El fútbol es un deporte capaz de paralizar las actividades cotidianas de las organizaciones públicas y privadas; de las escuelas, de las amas de casa, de los niños y los adultos mayores; no distingue clases sociales ni económicas, ni tiene diferencias de género raza o religión. Reúne a los modernos gladiadores de todo el mundo, promueve el turismo de deporte y logra las maravillas que ningún líder puede lograr por sí mismo; logra el sentimiento de hermandad de la raza  humana aunque por momentos nos veamos como rivales. Por ello es un fenómeno digno de estudiarse desde la psicología grupal.
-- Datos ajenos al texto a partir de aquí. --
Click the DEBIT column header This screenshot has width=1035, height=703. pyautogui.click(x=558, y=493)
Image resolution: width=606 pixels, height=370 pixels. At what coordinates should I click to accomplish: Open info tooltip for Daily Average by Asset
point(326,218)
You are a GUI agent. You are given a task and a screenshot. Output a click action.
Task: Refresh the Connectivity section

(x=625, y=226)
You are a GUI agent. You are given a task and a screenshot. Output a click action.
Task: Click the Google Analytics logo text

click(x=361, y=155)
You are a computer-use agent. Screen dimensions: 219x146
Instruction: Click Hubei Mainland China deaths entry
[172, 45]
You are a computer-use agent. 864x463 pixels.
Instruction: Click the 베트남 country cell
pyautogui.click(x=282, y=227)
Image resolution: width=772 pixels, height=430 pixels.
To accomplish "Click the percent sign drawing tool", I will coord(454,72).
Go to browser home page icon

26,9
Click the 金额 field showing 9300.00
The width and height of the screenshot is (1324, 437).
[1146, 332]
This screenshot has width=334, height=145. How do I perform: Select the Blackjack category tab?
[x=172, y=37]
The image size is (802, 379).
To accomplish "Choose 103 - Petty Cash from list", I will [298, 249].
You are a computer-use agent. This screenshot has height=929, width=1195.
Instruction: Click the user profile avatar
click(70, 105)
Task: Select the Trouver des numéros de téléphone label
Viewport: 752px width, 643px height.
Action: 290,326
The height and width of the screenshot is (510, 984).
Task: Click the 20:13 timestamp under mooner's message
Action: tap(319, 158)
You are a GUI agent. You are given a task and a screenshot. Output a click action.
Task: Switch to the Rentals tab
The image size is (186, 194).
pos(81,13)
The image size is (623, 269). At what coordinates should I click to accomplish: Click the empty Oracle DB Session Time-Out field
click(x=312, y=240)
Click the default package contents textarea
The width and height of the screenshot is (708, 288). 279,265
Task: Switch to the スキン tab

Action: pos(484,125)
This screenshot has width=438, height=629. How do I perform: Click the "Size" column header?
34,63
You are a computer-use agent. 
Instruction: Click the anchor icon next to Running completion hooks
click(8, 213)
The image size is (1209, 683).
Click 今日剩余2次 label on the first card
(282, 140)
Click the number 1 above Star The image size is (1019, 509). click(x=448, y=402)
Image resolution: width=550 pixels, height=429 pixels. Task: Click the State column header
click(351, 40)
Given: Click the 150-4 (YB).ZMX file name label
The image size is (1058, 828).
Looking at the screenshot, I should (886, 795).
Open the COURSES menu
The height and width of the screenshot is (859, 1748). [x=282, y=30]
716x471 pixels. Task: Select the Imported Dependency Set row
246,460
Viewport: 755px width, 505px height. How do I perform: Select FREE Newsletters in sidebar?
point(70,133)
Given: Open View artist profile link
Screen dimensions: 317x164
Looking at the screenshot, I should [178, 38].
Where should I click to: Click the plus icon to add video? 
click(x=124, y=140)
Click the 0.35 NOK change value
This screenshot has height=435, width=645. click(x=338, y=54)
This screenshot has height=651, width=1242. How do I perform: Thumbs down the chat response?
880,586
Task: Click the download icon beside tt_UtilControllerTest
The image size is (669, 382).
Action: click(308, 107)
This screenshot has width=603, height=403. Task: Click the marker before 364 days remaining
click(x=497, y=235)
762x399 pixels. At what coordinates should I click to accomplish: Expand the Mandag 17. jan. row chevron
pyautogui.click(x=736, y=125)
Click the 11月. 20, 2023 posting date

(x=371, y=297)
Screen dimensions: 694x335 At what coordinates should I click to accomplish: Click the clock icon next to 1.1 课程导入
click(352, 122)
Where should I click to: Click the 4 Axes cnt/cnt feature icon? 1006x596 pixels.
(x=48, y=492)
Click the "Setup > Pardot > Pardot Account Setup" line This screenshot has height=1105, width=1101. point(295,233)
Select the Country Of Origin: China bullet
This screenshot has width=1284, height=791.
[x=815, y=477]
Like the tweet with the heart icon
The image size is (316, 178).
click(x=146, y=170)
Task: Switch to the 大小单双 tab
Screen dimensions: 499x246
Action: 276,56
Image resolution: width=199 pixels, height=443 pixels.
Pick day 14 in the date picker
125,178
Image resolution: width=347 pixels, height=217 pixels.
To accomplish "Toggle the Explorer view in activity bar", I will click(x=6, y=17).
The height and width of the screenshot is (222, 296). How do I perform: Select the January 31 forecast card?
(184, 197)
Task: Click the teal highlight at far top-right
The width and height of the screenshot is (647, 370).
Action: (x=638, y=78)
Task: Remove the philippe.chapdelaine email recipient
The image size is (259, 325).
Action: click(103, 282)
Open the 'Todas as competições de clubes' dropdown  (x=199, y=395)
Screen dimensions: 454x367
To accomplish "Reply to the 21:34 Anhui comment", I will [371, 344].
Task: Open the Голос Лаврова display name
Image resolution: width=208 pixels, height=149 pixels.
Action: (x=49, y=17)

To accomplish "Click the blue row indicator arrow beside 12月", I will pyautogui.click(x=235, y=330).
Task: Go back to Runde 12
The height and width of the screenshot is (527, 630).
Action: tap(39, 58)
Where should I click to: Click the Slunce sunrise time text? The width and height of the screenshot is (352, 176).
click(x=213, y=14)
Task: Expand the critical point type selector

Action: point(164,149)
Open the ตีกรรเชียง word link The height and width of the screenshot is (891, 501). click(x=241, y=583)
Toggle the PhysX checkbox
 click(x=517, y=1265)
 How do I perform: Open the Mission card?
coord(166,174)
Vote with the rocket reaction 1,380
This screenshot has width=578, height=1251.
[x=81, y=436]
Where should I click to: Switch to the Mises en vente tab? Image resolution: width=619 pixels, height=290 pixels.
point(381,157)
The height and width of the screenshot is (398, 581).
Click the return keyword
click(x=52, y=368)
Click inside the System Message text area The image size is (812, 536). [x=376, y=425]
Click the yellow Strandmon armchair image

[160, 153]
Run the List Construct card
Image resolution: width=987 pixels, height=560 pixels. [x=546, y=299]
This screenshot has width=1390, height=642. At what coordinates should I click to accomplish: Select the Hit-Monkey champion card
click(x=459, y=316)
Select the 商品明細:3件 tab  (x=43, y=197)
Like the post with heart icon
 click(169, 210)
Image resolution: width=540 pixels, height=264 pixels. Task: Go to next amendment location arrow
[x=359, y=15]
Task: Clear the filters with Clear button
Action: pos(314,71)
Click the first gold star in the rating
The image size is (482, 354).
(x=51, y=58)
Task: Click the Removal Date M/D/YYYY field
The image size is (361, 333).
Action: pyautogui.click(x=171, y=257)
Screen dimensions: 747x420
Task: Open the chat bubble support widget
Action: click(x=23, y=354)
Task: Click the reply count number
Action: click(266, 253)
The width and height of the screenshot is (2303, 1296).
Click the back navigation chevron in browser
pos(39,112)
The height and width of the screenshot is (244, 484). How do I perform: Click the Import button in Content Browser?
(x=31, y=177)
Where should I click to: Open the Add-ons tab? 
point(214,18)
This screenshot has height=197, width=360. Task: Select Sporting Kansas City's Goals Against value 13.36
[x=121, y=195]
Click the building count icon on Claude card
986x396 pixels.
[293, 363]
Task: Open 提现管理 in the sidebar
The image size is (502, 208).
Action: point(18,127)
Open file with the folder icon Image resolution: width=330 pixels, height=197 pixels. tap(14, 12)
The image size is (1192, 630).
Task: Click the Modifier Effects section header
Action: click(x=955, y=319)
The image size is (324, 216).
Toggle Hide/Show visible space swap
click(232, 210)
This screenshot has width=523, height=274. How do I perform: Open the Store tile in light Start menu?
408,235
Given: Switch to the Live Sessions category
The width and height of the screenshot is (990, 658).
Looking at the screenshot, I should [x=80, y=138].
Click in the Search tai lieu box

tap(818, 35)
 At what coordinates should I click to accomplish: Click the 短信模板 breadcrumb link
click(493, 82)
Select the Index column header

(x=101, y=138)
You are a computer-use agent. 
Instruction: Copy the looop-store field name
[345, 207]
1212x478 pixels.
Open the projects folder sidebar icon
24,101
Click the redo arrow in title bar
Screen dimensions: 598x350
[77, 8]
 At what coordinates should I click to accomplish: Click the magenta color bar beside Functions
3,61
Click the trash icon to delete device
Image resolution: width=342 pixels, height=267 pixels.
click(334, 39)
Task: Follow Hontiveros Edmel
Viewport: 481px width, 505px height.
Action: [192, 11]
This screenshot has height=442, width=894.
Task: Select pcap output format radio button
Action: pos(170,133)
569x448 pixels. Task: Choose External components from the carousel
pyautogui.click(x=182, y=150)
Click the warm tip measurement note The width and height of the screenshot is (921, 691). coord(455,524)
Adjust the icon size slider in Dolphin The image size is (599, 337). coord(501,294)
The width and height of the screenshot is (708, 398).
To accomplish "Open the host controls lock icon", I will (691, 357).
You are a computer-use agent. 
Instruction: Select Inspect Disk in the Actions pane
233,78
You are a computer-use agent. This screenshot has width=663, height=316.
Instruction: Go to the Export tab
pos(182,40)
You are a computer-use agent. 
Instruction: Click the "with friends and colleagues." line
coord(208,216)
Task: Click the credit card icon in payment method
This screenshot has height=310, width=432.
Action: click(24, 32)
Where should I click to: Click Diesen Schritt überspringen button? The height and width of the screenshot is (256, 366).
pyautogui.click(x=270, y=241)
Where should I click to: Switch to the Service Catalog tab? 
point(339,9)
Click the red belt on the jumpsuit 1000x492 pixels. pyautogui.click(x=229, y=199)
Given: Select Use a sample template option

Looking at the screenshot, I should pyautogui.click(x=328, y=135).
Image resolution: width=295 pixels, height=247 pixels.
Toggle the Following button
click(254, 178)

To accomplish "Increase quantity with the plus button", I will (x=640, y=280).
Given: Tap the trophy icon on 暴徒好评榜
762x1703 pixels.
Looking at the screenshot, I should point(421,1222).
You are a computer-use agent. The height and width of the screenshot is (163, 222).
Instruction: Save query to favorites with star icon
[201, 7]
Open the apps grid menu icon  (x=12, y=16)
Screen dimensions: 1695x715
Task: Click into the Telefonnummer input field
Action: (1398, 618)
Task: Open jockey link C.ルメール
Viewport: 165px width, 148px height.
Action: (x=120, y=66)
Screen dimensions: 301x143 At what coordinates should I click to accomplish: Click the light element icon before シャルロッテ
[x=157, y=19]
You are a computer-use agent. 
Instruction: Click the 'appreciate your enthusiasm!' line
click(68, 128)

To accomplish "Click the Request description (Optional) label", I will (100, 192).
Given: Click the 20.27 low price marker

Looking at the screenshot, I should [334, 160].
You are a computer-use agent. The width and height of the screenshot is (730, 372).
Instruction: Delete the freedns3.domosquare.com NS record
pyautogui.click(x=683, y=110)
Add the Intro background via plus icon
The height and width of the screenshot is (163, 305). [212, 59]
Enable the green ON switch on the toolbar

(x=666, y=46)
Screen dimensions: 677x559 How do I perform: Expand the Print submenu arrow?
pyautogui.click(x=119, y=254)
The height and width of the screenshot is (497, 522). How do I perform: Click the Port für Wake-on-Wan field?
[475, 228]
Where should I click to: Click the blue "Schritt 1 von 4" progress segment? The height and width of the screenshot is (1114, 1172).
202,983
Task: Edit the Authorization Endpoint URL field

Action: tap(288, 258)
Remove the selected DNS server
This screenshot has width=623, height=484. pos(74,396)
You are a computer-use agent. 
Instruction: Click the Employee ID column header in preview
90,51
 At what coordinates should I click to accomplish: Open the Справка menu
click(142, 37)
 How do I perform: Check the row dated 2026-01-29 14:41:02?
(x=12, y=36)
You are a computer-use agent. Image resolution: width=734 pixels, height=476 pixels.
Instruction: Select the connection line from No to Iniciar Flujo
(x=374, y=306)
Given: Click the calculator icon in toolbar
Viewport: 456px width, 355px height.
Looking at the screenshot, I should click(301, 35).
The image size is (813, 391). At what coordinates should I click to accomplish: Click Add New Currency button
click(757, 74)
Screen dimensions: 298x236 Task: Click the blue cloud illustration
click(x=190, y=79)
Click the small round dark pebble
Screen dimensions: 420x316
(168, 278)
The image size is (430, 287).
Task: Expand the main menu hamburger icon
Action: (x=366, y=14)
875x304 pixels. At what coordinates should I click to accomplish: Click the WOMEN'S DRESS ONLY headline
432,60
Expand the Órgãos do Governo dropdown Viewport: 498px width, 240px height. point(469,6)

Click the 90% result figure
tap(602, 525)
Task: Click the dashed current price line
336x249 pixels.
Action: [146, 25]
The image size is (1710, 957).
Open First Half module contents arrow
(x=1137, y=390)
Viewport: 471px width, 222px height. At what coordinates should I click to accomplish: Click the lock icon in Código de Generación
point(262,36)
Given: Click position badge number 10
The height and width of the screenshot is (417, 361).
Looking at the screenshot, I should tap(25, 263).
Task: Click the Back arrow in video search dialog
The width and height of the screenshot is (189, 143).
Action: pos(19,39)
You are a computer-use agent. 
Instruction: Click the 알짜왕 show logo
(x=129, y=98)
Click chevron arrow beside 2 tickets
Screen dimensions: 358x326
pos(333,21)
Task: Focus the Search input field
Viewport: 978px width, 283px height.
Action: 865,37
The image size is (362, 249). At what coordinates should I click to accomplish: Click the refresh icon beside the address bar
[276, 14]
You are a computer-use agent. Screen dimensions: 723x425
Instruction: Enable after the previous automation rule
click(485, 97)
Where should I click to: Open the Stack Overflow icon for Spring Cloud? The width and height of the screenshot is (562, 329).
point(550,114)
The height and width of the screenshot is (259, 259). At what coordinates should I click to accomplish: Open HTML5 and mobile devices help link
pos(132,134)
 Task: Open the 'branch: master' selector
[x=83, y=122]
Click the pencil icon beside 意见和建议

Los seres humanos tenemos hambre de emociones de todo tipo, de saber quién es el mejor, de vivir intensamente, de ser reconocidos y otras muchas motivaciones más, que en una vida de trabajo rutinaria normalmente no podemos satisfacer. En la vida laboral aunque tengamos emociones muy fuertes está mal visto expresarlas; debemos mantener un comportamiento racional, así que vamos guardando esas emociones hasta que llegan a un punto de explotar si no encontramos un medio en el que la expresión emocional pueda ser mostrada en forma abierta y sin crítica social. Ese gran momento es el fútbol y en especial la Copa Mundial.

La Psicología grupal en el Mundial de Futbol

La Copa del Mundo tiene la capacidad de movilizar a las masas. En este ambiente futbolístico, hasta personas que no se conocen se identifican y forman grupos; primero por nacionalidades y después globales sobre todo entre las personas que tuvieron la oportunidad de viajar a la sede del mundial.

Cuando juega México, los mexicanos nos sentimos más mexicanos que el 16 de septiembre, nos sentimos orgullosos de nuestro país de nuestras tradiciones y de nuestra cultura y queremos mostrarla a todo el mundo, a veces hasta con excesos; cada gol que mete el equipo es nuestro, como si lo hubiéramos metido nosotros mismos, el grito unísono de goooooooooool! resuena en todos los rincones del país y del extranjero en donde haya mexicanos; pasamos del “yo” al “nosotros” sin necesidad de psicoterapia ni de coaching y logramos una gran integración aunque sea de corta duración. Cuando nos va mal no decimos “perdieron ellos”, sino “perdimos”.

El Futbol y las emociones

En esos días casi todo está permitido. Los hombres podemos llorar sin ser criticados, abrazarnos sin ser considerados “gays”; podemos estallar en ira y ejercer severas críticas o hacer elogios exagerados a los principales protagonistas; gozar o sufrir al unísono y hasta caer en estados de euforia colectiva  o de frustración general.

El fútbol es un deporte frecuentemente considerado como “de hombres”. Sin embargo, basta ver los estadios llenos de mujeres, de comentaristas deportivas y de chicas en general compartiendo sus pensamientos y opiniones de la misma manera que los hombres y experimentando las mismas emociones; para comprobar que ese deporte ya no es solo para hombres.

En un corto lapso se presentan la alegría y la tristeza, la ira, la pasión y el deseo de venganza. Ya no nos da pena hacer oración en público porque es por nuestro equipo: “Dios mío, por favor ayúdanos”. El fútbol nos da la cobertura bajo la cual se nos permite expresar muchas emociones que sin ser negativas, es difícil expresarlas en ambientes cotidianos; y no solo en forma individual sino colectiva. Y encontrar la excitación que generalmente no encontramos en la vida diaria. ¡Que Viva el fútbol!